(Input data)

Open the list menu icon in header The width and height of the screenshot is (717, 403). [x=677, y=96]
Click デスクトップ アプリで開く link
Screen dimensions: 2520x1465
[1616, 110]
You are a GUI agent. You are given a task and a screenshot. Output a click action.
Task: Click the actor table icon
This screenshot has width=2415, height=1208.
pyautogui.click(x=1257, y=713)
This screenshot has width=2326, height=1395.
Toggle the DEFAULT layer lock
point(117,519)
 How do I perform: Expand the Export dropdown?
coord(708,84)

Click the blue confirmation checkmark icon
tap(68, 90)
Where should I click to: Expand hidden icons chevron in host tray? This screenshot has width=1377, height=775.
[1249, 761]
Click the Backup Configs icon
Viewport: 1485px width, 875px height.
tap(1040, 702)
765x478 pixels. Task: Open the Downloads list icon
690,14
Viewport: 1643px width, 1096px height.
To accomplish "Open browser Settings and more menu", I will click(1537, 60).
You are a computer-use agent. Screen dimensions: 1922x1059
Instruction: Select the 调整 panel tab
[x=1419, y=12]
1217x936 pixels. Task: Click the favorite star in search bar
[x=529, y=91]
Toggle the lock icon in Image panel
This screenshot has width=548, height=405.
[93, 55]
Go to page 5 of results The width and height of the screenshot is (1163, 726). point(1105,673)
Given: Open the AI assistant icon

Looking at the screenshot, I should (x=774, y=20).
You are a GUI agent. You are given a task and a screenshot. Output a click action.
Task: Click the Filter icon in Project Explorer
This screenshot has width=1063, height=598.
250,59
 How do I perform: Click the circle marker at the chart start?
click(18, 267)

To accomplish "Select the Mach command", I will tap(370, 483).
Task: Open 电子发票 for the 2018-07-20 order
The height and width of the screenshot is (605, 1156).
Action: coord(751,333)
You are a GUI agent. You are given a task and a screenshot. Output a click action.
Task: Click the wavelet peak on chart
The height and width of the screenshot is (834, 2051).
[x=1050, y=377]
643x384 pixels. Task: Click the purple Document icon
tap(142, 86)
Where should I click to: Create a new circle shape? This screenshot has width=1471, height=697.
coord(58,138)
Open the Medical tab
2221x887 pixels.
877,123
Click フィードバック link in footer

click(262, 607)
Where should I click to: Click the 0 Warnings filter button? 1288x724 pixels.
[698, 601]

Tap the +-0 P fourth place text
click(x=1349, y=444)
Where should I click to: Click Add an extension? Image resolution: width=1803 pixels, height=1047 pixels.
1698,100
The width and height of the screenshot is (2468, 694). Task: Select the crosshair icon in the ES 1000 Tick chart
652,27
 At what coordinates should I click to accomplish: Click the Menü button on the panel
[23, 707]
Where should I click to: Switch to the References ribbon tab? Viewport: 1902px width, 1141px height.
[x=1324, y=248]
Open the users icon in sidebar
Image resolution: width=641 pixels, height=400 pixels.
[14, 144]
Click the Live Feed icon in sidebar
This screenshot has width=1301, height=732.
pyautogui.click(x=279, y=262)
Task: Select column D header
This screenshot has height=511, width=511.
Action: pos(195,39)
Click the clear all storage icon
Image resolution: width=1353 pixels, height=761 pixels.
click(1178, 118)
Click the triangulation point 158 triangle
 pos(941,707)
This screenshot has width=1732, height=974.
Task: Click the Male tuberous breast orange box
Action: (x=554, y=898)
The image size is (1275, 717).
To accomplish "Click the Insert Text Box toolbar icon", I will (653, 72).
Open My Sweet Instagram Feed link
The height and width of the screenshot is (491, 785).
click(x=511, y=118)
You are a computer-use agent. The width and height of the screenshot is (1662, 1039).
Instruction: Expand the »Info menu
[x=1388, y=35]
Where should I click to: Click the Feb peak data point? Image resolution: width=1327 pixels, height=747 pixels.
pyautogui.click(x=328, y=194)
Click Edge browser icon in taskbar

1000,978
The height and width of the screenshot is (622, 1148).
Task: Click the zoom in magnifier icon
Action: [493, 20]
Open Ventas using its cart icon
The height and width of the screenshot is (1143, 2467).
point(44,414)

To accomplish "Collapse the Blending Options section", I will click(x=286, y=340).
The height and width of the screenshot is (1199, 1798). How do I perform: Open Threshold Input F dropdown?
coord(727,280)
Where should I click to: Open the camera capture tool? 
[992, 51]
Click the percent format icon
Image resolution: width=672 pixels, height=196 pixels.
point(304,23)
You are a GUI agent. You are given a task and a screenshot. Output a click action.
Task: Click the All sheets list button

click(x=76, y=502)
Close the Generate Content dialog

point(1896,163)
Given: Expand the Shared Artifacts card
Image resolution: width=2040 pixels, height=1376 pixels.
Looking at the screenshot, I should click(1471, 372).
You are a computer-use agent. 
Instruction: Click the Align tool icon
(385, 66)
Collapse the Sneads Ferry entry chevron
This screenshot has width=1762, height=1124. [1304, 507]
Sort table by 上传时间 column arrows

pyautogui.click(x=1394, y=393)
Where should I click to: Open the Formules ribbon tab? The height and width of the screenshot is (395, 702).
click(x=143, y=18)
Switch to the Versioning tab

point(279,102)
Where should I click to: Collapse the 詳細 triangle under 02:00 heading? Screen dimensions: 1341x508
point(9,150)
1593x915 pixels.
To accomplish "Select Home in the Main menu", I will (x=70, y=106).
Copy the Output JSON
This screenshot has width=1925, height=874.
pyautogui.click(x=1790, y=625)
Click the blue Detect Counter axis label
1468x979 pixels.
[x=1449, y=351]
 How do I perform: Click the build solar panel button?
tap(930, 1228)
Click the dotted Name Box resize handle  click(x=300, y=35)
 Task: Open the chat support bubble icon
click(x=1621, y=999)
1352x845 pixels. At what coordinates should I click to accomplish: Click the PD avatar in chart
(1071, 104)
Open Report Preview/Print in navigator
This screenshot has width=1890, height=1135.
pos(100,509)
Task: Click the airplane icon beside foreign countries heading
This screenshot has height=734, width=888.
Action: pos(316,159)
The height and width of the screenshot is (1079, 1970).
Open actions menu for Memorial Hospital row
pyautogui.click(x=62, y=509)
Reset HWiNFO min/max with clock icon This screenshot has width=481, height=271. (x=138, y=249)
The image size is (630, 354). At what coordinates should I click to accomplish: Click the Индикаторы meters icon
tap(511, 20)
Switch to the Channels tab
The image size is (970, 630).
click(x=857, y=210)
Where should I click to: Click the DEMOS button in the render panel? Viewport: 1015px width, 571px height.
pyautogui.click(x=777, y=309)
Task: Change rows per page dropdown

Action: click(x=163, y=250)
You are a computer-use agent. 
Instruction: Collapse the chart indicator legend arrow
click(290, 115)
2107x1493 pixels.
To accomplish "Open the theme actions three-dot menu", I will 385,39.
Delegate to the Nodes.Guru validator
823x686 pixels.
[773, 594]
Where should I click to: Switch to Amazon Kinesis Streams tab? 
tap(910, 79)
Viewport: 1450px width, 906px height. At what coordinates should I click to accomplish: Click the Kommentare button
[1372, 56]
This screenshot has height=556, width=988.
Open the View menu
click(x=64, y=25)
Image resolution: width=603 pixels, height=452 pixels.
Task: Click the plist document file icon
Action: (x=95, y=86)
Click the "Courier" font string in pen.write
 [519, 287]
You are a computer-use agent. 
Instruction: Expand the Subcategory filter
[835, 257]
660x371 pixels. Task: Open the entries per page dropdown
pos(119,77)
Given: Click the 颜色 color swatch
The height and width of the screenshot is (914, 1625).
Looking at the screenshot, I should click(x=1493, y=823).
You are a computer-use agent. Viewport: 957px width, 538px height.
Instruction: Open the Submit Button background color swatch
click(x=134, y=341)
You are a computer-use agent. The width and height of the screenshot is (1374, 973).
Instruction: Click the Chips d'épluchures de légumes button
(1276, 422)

(End Input data)

## Work request
Your task for the entries above: copy exactly the span starting with the line with "Open Report Preview/Print in navigator" and going on through the line with "The height and width of the screenshot is (1079, 1970).", both lines included, and nothing else.

## Expected output
Open Report Preview/Print in navigator
This screenshot has width=1890, height=1135.
pos(100,509)
Task: Click the airplane icon beside foreign countries heading
This screenshot has height=734, width=888.
Action: pos(316,159)
The height and width of the screenshot is (1079, 1970).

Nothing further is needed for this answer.